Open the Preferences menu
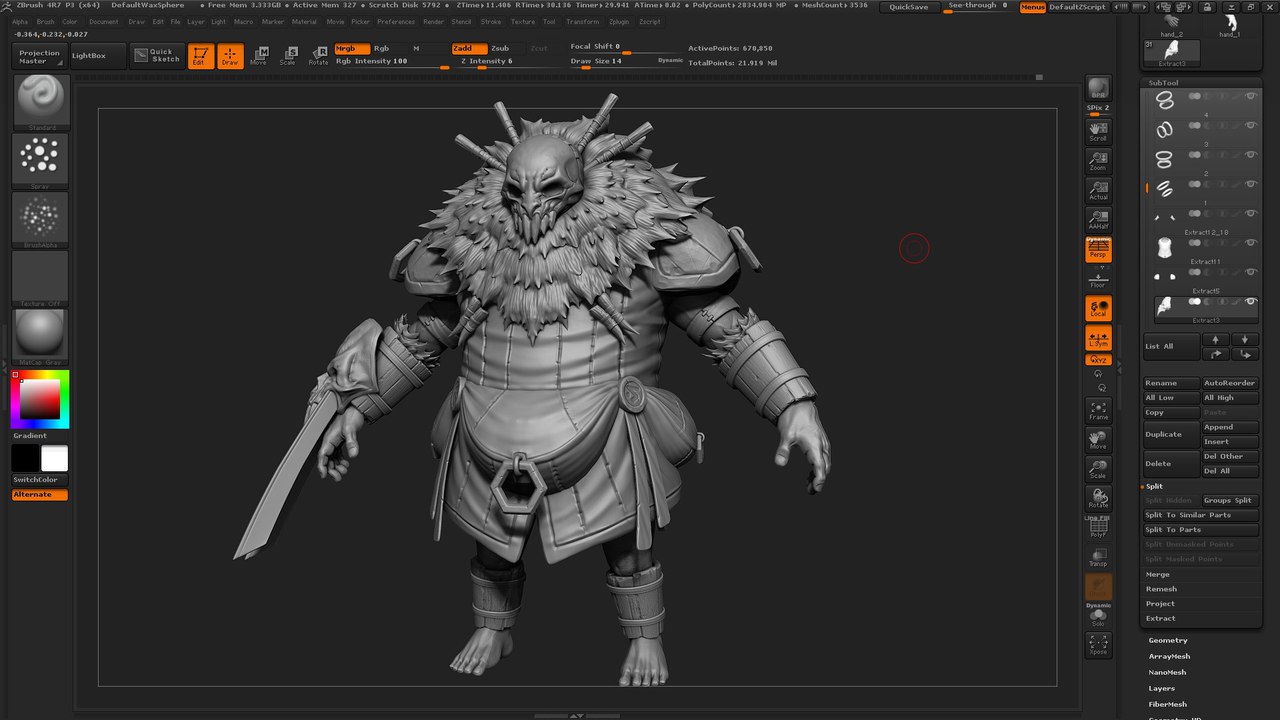Viewport: 1280px width, 720px height. [x=396, y=21]
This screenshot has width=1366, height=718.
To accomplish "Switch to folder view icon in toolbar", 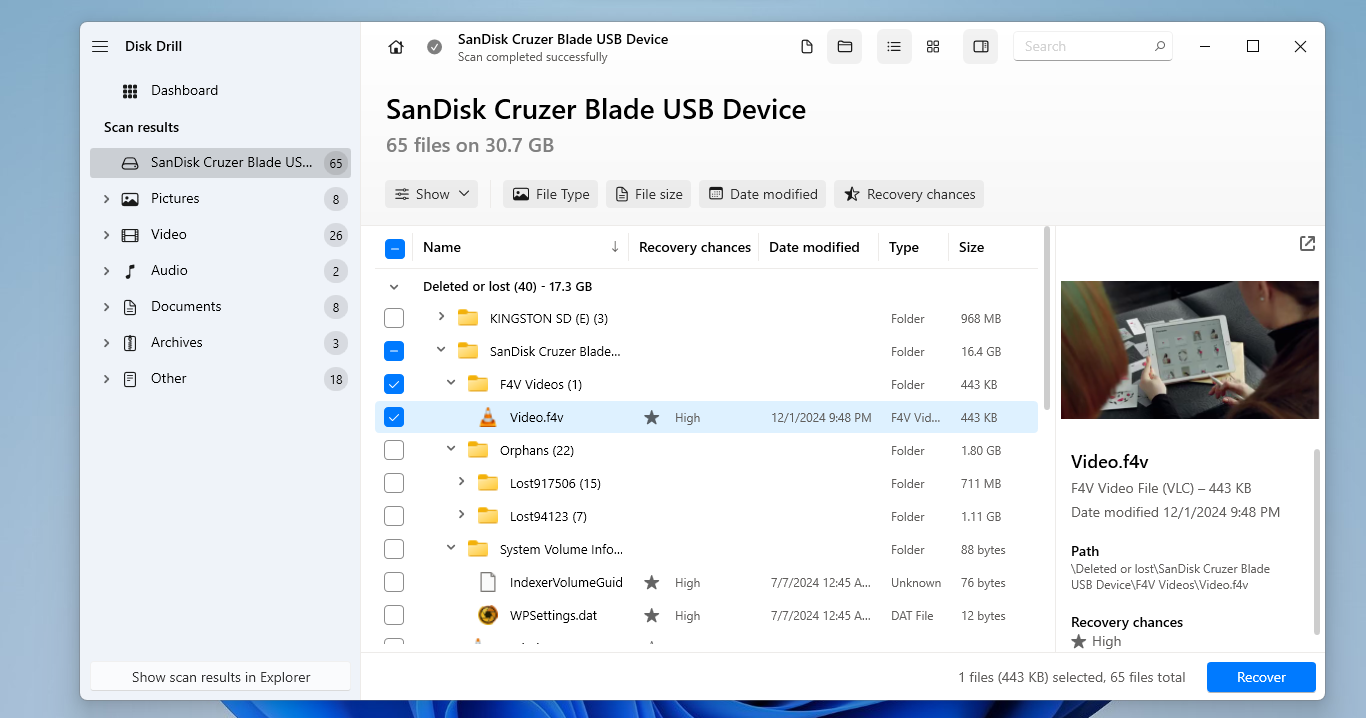I will coord(844,47).
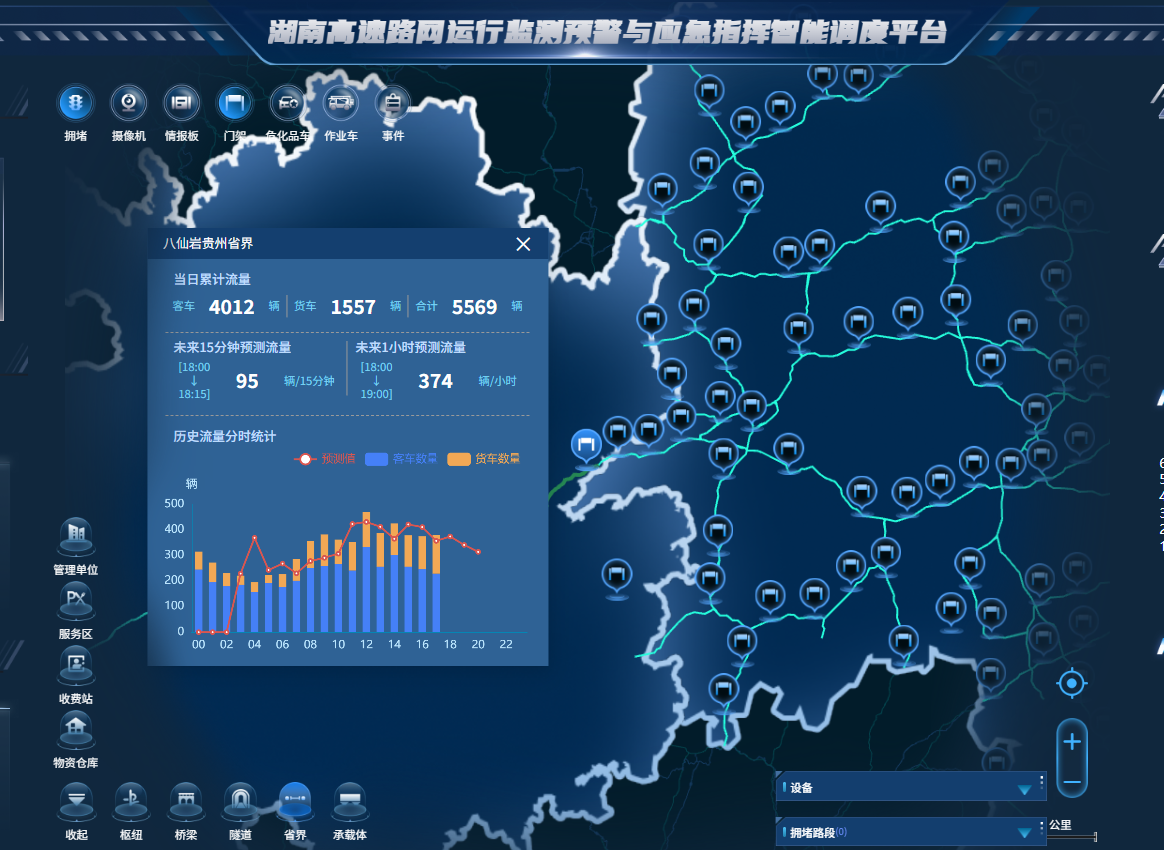Toggle the 拥堵 congestion layer icon
This screenshot has width=1164, height=850.
click(76, 103)
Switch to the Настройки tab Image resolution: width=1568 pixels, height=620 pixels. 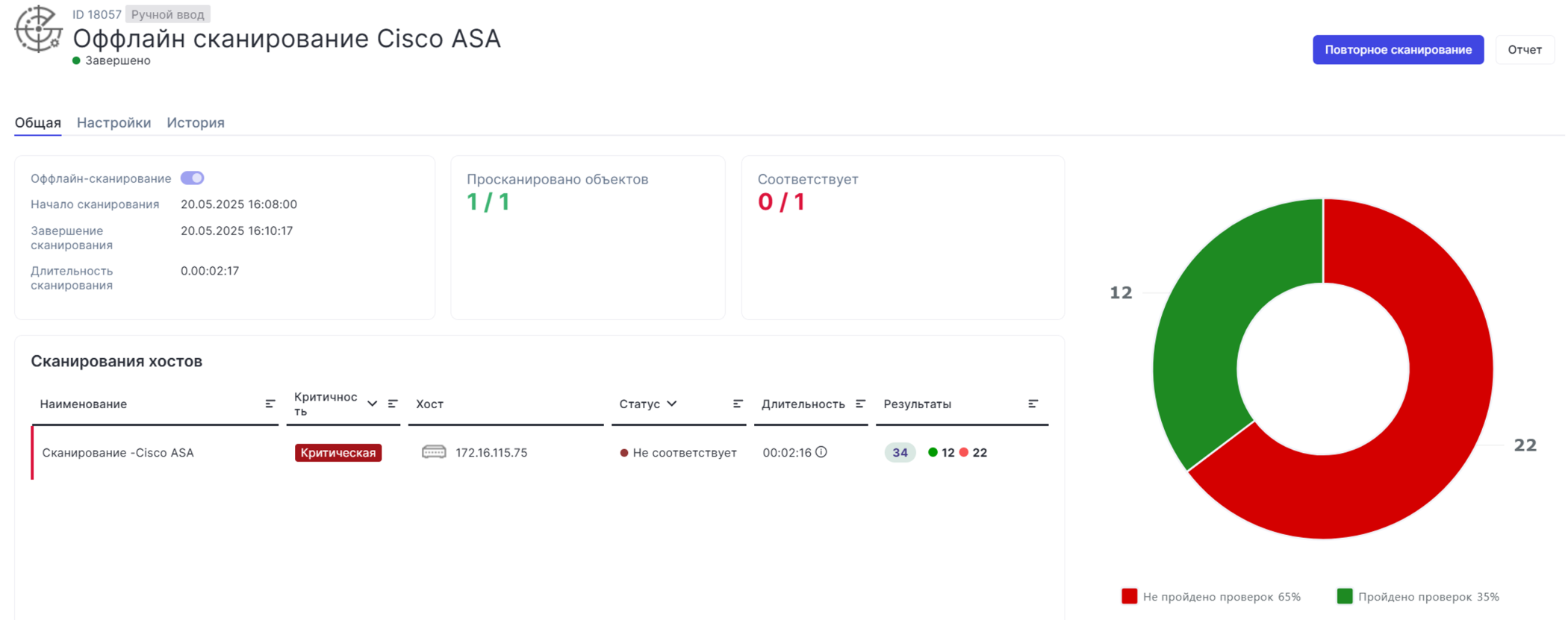pyautogui.click(x=113, y=122)
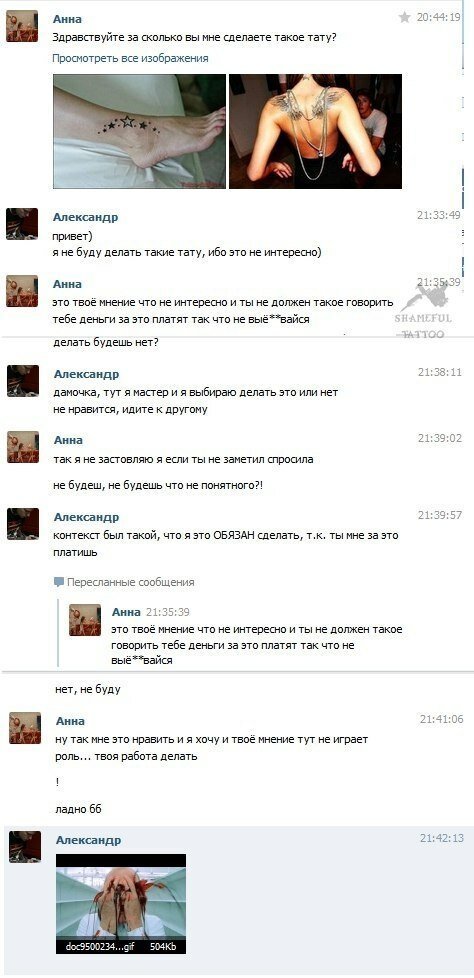Click the 21:42:13 timestamp on last message

(x=442, y=838)
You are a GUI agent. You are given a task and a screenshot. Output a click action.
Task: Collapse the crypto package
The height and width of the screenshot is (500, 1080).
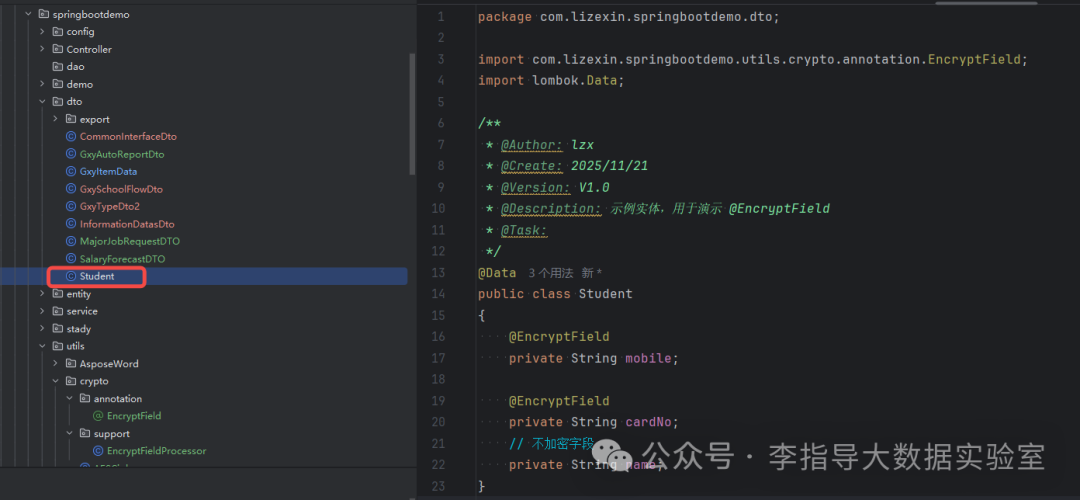(56, 381)
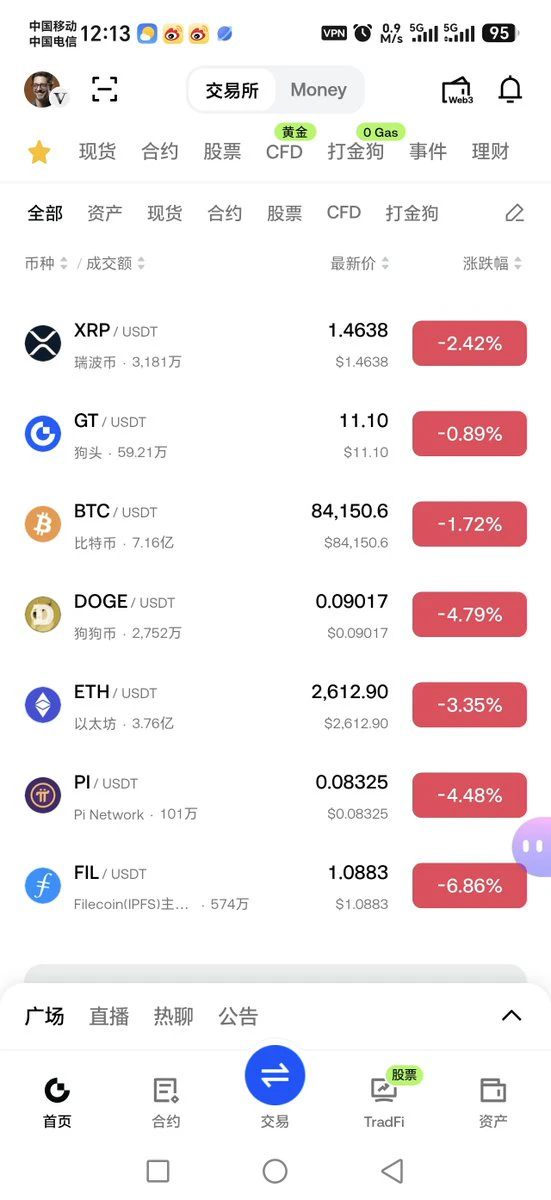Open the Web3 wallet icon
The height and width of the screenshot is (1200, 551).
[457, 90]
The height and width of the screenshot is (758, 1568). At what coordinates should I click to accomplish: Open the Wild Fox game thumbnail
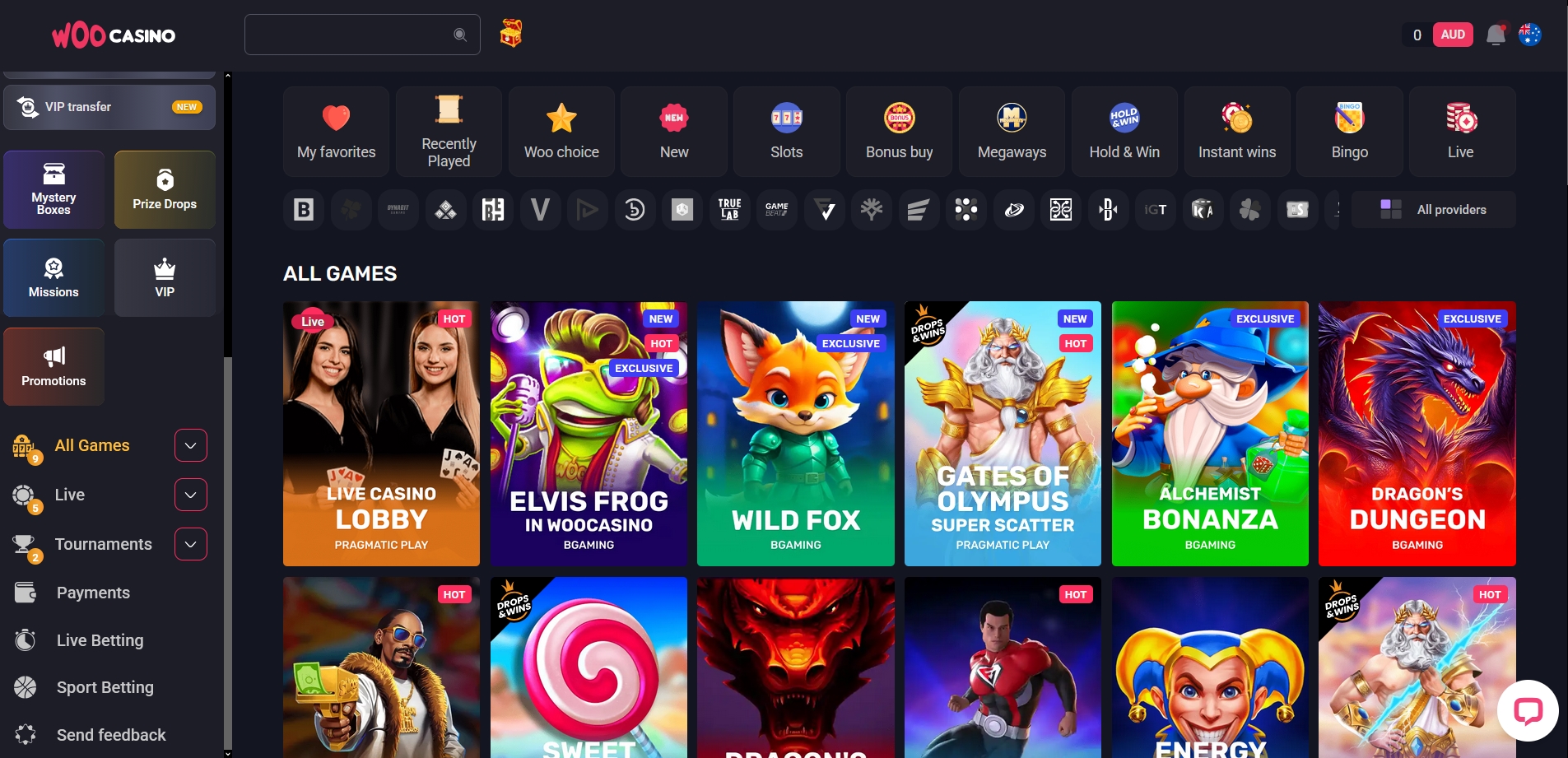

• Action item
Copy the final stretch of lines, starting at the one that holds "The height and width of the screenshot is (500, 1080)." and ending at the last line of the data, exactly; omit pictures.

• Response to this exercise
The height and width of the screenshot is (500, 1080).
(56, 381)
Open the Web3 wallet icon
The height and width of the screenshot is (1200, 551).
[457, 90]
The height and width of the screenshot is (758, 1568). At what coordinates should I click to accomplish: Open the Wild Fox game thumbnail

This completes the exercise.